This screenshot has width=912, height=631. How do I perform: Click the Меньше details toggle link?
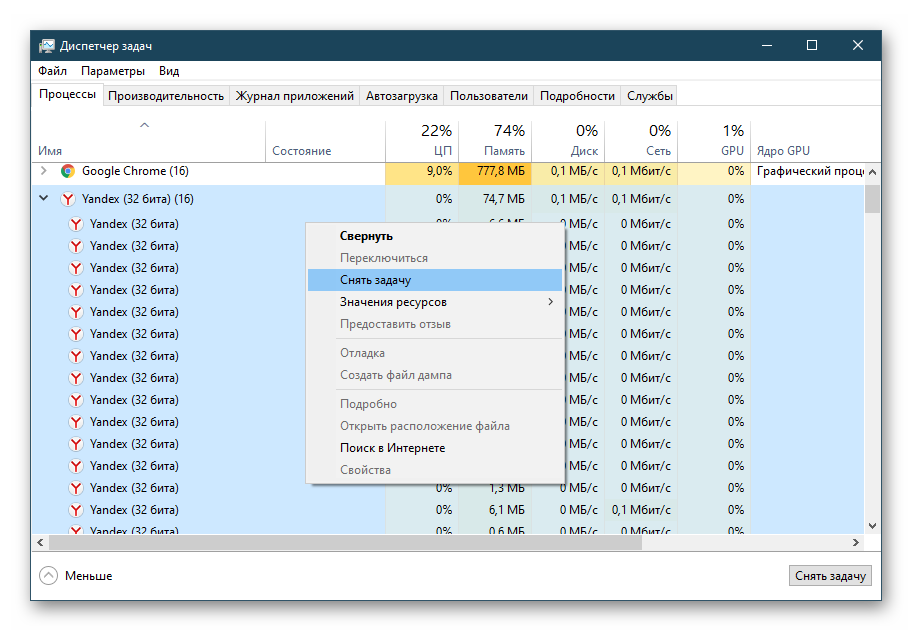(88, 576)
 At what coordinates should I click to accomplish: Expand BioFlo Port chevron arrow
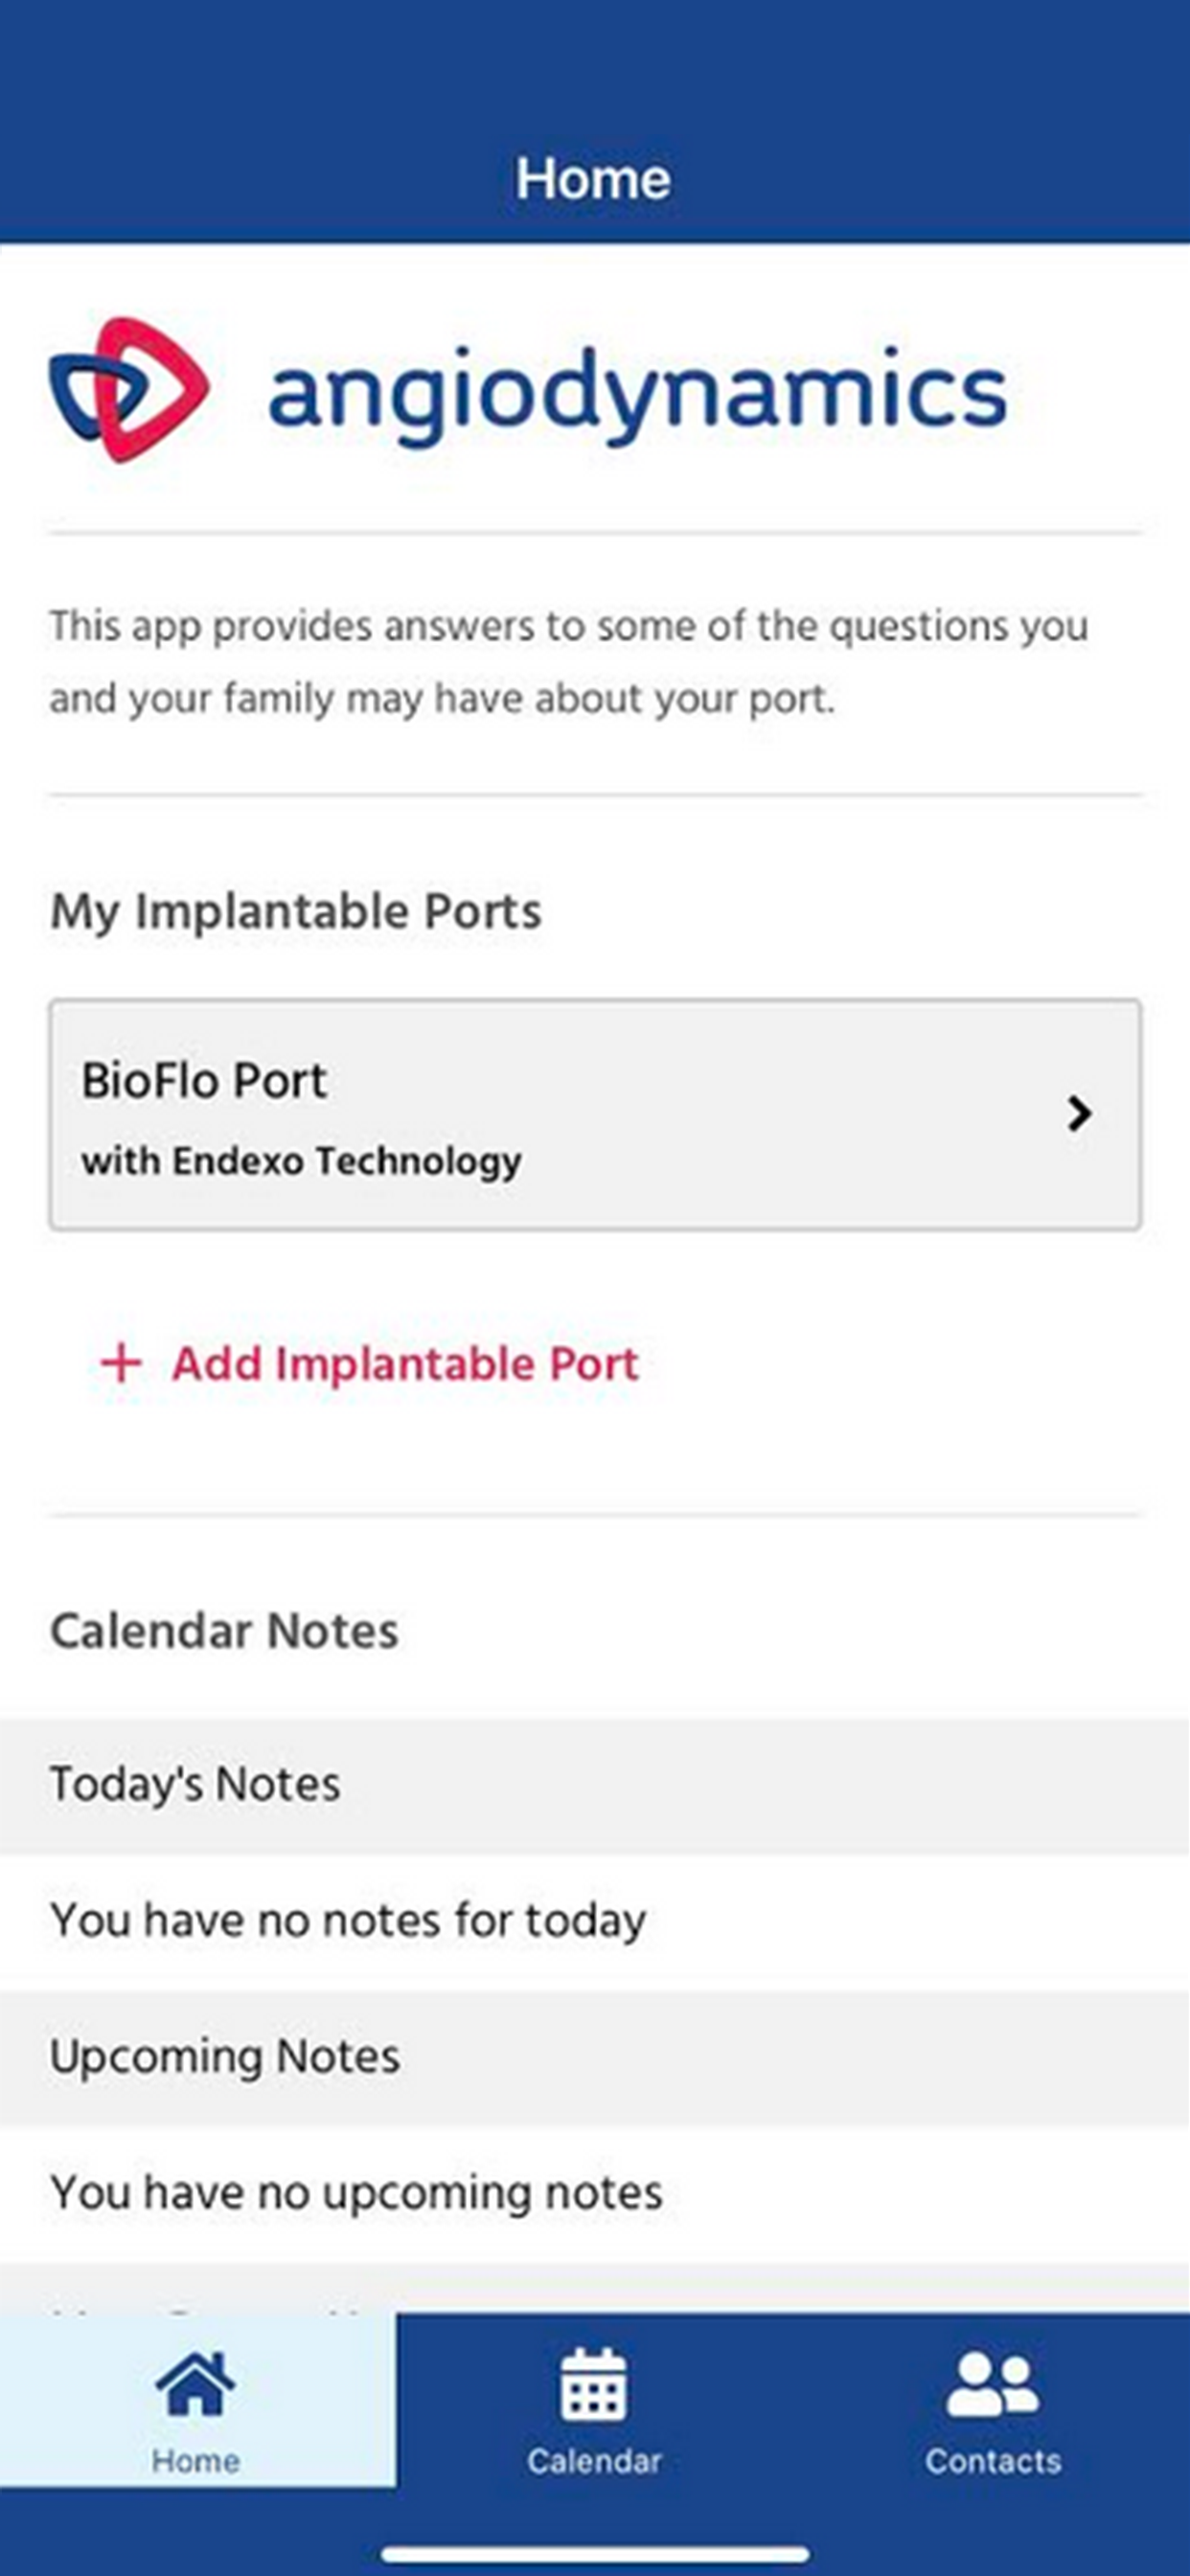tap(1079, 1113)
##########
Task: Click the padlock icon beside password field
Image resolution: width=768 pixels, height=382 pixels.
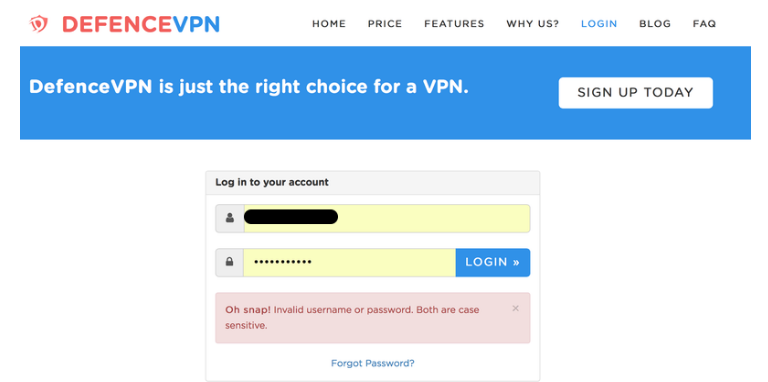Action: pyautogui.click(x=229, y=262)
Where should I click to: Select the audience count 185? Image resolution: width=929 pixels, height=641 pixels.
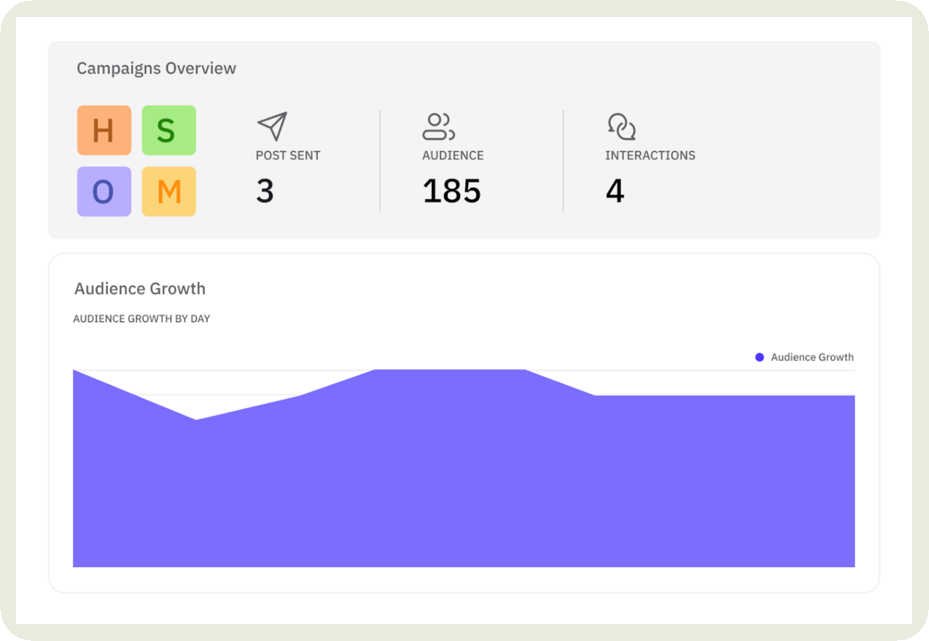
##########
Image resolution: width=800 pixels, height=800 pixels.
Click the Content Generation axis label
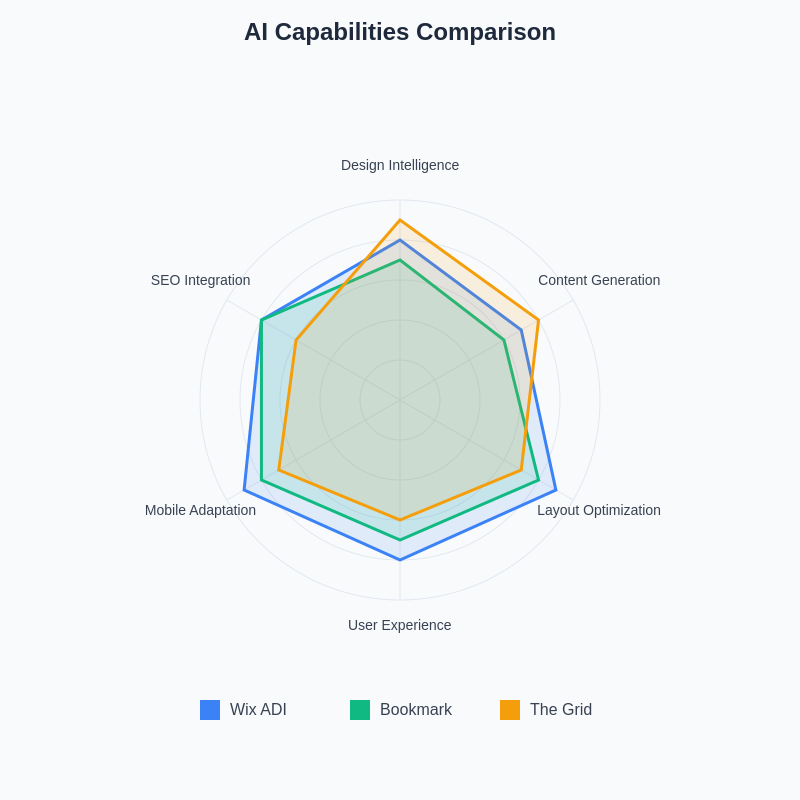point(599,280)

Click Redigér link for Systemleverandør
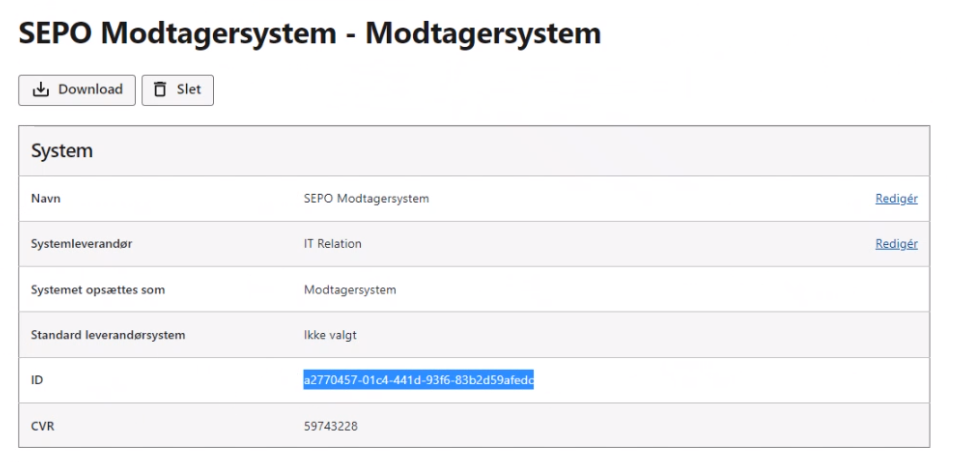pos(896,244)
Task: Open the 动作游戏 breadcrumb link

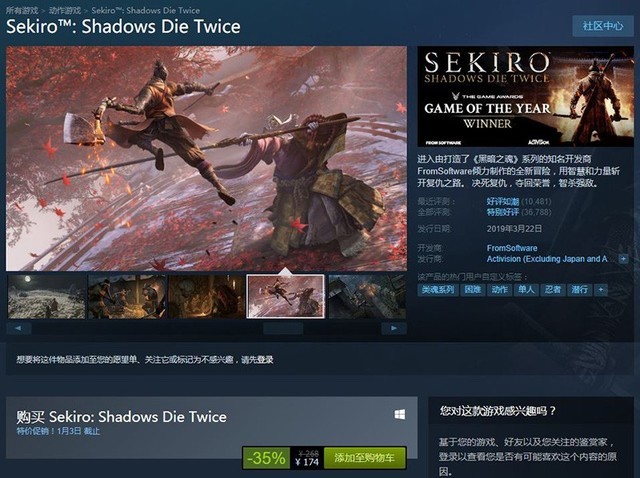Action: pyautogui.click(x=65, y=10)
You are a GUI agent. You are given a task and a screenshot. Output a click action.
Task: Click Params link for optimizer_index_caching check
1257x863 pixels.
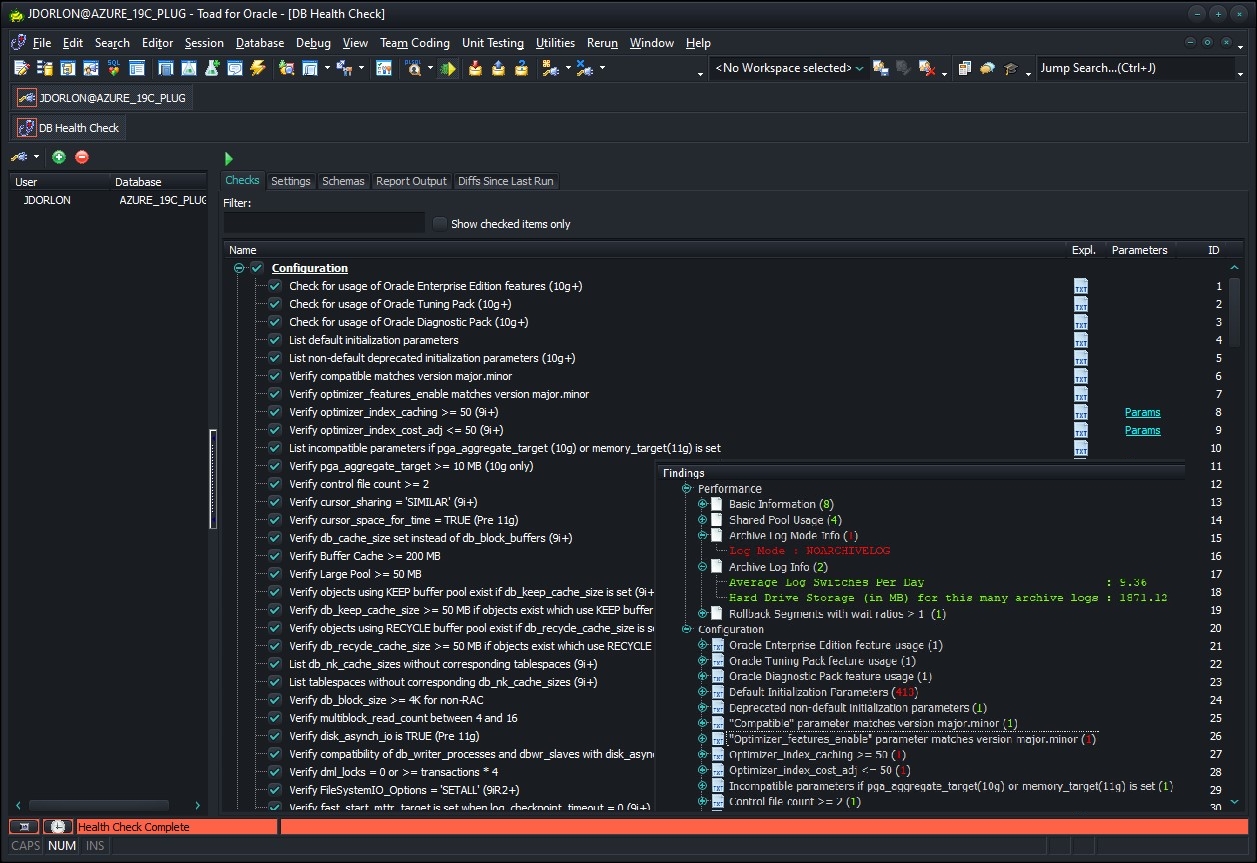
##########
What you should do: Having found the line with "Image resolution: width=800" and the line with "You are a GUI" in the material above, write out exactly those two and every line between, leaving the pictures out.

Answer to this task:
Image resolution: width=800 pixels, height=800 pixels.
Click the Content Generation axis label
point(599,280)

Click Redigér link for Systemleverandør
pos(896,244)
Task: Open the 动作游戏 breadcrumb link

Action: pyautogui.click(x=65, y=10)
You are a GUI agent. You are given a task and a screenshot. Output a click action.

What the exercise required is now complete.